* **PAGE TEXT**
-- BEGIN --

I am glad we had so much scheduled fun because waiting until the last day to come out would have been unbearable had I not had planned activities to get me there. My family could tell something was up anyway. I was breaking out, something I do more when I am stressed. And this time it was bad. I wasn’t sleeping at all. I tried, but I was worrying so much and trying to work on my letter. I was texting more than usual (mostly to you fellow bloggers) to the point where my family thought I had a secret girlfriend (how wrong they were). I know I had wanted to enjoy the last few days of normalcy with my family, but I was beginning to think I should have just done it at first because I was slowly tearing myself apart, to the verge of breaking down.

On one of our excursions, we headed to an old pioneer valley for church and a picnic lunch. There is antique chapel and a congregation that still meets there so we went for Sacrament Meeting. It was the Fourth of July and the day before I was planning on coming out. The service was very pleasant and quaint. After the sacrament had been distributed, the member of the bishopric who was conducting got up to start the testimony portion of the meeting. As is custom, he started with his own testimony which included some patriotic themes to honor the holiday. It was all perfectly fine until I heard the phrase, “and I know that the country is currently run by people influenced by the devil...” It just went downhill from there.

The one thing I had going for me about coming out to my parents is that they are both members of the Democratic Party. Being a bit more open-minded than the usual conservative, cookie-cutter Mormon, I had hoped that this open-mindedness would extend to their only son. After a lovely picnic I was in the car with my mom on the way home. I brought up the interesting testimony which led to a fantastic political discussion including a conversation about the prejudices felt by Mormons who are Democrats living in conservative areas. I took the opportunity to ask my Mom there was anything on the Democratic platform that she did not agree with. Without skipping a beat, she responded “Gay marriage.”

-- END --

* **RECORDS**
-- BEGIN --

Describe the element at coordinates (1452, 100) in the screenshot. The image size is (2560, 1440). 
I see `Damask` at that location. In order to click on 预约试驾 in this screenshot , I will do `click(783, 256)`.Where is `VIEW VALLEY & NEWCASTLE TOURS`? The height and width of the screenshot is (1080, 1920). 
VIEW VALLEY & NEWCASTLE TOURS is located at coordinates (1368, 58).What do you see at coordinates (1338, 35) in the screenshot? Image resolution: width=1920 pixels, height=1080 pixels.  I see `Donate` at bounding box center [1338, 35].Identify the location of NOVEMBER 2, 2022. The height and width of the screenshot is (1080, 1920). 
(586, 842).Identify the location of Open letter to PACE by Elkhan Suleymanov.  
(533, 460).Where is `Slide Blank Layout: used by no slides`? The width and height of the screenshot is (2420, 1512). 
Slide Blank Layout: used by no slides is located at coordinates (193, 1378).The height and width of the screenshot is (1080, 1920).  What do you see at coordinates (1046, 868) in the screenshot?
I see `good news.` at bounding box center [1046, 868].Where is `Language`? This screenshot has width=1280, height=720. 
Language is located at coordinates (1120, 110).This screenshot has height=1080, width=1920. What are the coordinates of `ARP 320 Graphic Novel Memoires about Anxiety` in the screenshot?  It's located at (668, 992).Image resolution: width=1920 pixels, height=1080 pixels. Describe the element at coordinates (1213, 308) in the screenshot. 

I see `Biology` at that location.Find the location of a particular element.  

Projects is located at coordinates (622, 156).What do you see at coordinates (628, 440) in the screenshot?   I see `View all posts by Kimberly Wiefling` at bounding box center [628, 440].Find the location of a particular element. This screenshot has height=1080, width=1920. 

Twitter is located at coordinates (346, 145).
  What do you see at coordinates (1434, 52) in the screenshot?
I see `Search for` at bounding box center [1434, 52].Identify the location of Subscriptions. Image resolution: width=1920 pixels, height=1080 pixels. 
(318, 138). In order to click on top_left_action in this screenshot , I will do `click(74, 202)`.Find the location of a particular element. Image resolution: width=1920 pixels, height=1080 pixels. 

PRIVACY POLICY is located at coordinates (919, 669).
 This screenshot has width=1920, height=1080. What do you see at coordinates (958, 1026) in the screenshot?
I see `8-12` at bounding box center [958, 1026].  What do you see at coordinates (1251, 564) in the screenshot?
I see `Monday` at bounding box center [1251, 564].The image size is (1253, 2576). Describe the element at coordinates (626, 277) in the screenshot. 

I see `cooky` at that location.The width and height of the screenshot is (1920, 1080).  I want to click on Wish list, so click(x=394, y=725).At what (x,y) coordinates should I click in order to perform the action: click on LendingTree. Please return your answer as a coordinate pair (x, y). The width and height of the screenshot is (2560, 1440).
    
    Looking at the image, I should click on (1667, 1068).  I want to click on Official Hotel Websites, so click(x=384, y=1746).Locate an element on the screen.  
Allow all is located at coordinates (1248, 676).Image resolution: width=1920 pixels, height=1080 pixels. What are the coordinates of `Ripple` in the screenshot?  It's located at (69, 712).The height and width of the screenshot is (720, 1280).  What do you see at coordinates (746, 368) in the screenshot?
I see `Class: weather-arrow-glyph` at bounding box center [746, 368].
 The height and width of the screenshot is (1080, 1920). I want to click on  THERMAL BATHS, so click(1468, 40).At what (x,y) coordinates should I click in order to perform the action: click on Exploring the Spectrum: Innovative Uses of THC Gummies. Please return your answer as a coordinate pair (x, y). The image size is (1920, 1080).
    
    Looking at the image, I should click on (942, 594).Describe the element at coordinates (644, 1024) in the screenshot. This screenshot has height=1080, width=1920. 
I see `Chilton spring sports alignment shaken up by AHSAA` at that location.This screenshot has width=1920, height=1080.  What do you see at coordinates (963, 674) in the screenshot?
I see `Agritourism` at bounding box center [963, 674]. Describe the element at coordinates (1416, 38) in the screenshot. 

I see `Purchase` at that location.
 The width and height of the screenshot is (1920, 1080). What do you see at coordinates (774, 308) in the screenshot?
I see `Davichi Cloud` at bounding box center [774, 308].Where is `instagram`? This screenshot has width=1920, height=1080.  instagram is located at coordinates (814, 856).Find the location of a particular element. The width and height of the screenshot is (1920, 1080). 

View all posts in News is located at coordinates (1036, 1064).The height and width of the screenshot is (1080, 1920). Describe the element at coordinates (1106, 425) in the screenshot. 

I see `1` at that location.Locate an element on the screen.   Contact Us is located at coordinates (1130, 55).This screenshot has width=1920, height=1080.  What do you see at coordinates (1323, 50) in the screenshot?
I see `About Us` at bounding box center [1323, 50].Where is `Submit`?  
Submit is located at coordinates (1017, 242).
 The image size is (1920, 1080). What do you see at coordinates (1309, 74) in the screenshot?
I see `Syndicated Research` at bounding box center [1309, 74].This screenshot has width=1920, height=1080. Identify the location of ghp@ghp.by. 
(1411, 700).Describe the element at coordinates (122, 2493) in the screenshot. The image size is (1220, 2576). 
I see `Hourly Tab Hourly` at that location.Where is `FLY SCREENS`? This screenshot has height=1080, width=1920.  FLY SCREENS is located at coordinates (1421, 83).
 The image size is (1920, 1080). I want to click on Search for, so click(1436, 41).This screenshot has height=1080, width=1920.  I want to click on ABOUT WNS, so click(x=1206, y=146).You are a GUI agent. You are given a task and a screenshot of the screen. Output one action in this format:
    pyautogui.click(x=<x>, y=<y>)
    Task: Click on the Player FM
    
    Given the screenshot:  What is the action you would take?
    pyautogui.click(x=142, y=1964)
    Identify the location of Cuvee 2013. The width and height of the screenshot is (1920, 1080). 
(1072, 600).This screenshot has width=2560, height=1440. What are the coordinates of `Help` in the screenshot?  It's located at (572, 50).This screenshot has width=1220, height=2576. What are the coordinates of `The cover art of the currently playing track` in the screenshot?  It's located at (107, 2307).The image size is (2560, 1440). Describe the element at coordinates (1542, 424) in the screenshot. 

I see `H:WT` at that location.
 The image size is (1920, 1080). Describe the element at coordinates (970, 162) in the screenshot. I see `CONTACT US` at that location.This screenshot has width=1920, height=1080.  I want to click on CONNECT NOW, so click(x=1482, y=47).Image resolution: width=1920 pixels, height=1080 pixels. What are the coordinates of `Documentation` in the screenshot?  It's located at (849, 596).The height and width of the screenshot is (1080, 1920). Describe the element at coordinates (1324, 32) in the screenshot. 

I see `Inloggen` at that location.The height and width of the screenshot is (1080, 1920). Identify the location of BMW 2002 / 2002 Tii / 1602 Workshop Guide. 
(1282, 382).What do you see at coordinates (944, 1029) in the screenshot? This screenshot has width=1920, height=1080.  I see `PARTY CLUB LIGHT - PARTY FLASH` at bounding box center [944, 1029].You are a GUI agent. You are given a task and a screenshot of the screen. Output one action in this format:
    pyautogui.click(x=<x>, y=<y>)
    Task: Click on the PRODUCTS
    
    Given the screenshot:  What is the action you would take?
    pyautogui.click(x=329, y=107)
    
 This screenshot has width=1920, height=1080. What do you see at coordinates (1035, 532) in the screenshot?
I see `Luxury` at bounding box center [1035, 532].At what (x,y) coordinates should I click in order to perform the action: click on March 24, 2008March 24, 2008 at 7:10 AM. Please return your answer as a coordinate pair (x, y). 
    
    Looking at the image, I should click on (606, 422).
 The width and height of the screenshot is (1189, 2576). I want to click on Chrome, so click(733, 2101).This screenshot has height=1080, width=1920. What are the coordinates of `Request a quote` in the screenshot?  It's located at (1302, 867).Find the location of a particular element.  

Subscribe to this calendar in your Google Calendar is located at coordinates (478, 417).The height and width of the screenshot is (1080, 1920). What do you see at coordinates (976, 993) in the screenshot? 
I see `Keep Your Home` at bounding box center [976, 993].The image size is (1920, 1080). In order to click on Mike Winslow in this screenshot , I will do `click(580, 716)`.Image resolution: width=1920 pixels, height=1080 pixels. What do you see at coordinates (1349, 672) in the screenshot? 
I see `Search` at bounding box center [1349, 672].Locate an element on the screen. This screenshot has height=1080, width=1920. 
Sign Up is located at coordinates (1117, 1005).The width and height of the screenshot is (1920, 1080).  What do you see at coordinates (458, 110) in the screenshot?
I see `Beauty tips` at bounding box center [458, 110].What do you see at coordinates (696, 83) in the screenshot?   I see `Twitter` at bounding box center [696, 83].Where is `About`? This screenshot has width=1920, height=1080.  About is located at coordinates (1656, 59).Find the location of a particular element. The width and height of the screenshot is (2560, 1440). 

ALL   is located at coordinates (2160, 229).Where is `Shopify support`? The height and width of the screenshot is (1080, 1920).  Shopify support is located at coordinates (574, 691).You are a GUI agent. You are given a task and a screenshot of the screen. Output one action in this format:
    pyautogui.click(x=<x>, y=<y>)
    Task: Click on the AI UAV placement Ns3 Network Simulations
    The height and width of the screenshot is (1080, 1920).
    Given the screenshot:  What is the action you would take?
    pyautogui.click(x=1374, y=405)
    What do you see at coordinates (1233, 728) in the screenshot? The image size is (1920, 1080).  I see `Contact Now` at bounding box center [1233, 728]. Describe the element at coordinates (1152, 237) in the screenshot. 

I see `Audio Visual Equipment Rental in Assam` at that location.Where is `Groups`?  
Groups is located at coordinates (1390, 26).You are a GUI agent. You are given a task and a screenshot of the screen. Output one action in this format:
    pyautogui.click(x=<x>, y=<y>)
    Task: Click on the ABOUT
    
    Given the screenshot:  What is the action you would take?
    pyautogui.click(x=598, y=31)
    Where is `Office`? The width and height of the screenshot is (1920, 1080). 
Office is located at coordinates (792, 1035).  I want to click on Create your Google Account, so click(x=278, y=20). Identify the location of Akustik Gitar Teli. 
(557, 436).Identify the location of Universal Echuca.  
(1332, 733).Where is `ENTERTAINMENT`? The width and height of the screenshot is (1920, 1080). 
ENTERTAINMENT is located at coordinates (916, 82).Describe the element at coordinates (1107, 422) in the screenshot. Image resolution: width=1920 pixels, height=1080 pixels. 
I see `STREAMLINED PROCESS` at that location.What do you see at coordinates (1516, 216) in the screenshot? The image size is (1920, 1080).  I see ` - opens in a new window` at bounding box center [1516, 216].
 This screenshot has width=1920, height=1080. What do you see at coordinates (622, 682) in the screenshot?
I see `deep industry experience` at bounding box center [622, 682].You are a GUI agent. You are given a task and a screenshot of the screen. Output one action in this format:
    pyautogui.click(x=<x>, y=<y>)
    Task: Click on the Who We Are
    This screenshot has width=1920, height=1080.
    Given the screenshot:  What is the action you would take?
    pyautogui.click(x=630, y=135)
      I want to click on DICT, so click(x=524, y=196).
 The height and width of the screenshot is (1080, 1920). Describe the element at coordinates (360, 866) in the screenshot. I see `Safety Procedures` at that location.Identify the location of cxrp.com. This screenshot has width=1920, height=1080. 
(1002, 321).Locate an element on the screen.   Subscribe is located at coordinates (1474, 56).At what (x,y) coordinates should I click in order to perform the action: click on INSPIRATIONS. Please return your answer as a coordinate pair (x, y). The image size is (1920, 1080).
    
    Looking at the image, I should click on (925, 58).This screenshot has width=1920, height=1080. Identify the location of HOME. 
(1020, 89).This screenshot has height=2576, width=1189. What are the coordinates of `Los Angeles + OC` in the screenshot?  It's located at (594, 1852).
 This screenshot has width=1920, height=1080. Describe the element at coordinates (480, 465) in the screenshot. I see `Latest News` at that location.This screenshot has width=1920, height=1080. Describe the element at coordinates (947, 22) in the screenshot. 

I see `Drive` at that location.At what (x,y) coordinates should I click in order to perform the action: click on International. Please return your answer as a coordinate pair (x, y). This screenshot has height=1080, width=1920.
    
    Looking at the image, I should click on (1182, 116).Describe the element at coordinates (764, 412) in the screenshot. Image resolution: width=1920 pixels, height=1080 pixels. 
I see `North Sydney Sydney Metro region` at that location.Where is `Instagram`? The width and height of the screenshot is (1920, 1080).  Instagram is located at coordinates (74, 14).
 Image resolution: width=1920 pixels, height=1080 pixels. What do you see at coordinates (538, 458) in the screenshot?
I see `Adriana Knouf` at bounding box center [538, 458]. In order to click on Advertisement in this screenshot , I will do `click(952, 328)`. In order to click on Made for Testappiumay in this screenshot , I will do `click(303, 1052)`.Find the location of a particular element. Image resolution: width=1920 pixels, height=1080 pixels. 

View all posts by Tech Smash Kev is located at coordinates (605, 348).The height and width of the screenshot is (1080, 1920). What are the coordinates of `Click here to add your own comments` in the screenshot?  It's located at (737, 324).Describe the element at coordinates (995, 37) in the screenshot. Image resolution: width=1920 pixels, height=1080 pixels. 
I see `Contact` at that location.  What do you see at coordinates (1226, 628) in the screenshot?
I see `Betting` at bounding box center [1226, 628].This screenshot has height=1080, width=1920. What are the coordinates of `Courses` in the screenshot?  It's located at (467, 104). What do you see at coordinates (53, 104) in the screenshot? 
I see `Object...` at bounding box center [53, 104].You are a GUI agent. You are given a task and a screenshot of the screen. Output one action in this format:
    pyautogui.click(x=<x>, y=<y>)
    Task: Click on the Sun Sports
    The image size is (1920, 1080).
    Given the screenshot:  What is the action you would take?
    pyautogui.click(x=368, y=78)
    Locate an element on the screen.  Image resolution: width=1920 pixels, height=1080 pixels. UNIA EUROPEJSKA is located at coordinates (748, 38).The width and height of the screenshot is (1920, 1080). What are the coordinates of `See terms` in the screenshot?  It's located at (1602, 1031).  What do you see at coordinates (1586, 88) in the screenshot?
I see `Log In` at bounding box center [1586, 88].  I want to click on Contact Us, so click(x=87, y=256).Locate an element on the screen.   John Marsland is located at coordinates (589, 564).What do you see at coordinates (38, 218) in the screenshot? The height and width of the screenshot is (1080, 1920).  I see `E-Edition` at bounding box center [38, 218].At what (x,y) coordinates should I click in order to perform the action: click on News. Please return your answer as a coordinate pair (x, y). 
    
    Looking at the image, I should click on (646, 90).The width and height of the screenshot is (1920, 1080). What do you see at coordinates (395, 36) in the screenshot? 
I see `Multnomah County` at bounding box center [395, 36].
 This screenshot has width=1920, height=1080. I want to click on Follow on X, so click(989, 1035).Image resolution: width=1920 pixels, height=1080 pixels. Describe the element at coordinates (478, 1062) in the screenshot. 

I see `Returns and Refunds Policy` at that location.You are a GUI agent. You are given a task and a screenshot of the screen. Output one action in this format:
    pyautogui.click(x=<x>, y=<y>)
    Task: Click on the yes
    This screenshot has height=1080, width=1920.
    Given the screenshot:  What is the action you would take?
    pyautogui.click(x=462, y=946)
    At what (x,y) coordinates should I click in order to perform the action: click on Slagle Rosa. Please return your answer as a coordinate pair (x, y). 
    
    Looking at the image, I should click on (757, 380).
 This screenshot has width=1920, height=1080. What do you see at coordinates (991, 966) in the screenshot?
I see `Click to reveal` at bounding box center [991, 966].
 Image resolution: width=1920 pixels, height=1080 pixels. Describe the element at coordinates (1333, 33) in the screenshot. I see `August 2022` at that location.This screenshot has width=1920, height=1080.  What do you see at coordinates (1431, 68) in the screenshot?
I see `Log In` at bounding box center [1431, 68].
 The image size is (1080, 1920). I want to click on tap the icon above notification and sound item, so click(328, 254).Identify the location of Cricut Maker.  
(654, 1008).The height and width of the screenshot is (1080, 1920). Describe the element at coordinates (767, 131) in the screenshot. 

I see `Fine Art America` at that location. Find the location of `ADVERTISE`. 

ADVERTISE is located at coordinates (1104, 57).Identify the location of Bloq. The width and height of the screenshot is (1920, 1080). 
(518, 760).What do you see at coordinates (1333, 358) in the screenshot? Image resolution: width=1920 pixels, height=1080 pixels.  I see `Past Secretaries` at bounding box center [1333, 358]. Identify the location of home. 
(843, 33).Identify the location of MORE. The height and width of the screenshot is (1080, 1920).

-- END --

* **OBJECTIVE 1**
In the coming-out account, which plank of the Democratic platform did the mother say she did not agree with?
* **OBJECTIVE 2**
Carry on the coming-out account from its last sentence.

* **ANSWER 1**
Gay marriage.

* **ANSWER 2**
She qualified her comments by saying that she thought that they had the right to be together and that there were many loving partnerships with good people, but that the Plan of Salvation was about the family unit being sealed in the temple, which a gay couple simply could not do. I was a little dismayed but I understood where she was coming from. Family to her is everything, and a celestial family bound for the eternities has always been her unabashed goal. The conversation moved on to other topics, but my mind remained on what she had said. I wondered if her views would change at all learning about me, or if she would always be saddened for the family she expected but might not attain. I wondered if she would ever be able to support me getting married to another man.

That night was the worst. I was worried and nauseous. I was up until 5 AM finishing my letter, thinking, praying, worrying, fidgeting and pacing. I was having second thoughts. Why was I doing this? Did I want to change everything? Were my feelings all that important in the eternal scheme of things? Was my happiness worth the sadness of my family? After a few calls to some friends (where I went into the garage to make sure I wasn’t heard at all), I calmed down and regained a level head, but I was still worried and exhausted. I was wrestling with myself, wrestling with the exact wording of the letter and wrestling with the decision to come out that I had thought I already made. Finishing the letter, I read it over once quickly to proofread it, posted it online and then collapsed onto the bed. In the chaos of my mind, sleep came slowly.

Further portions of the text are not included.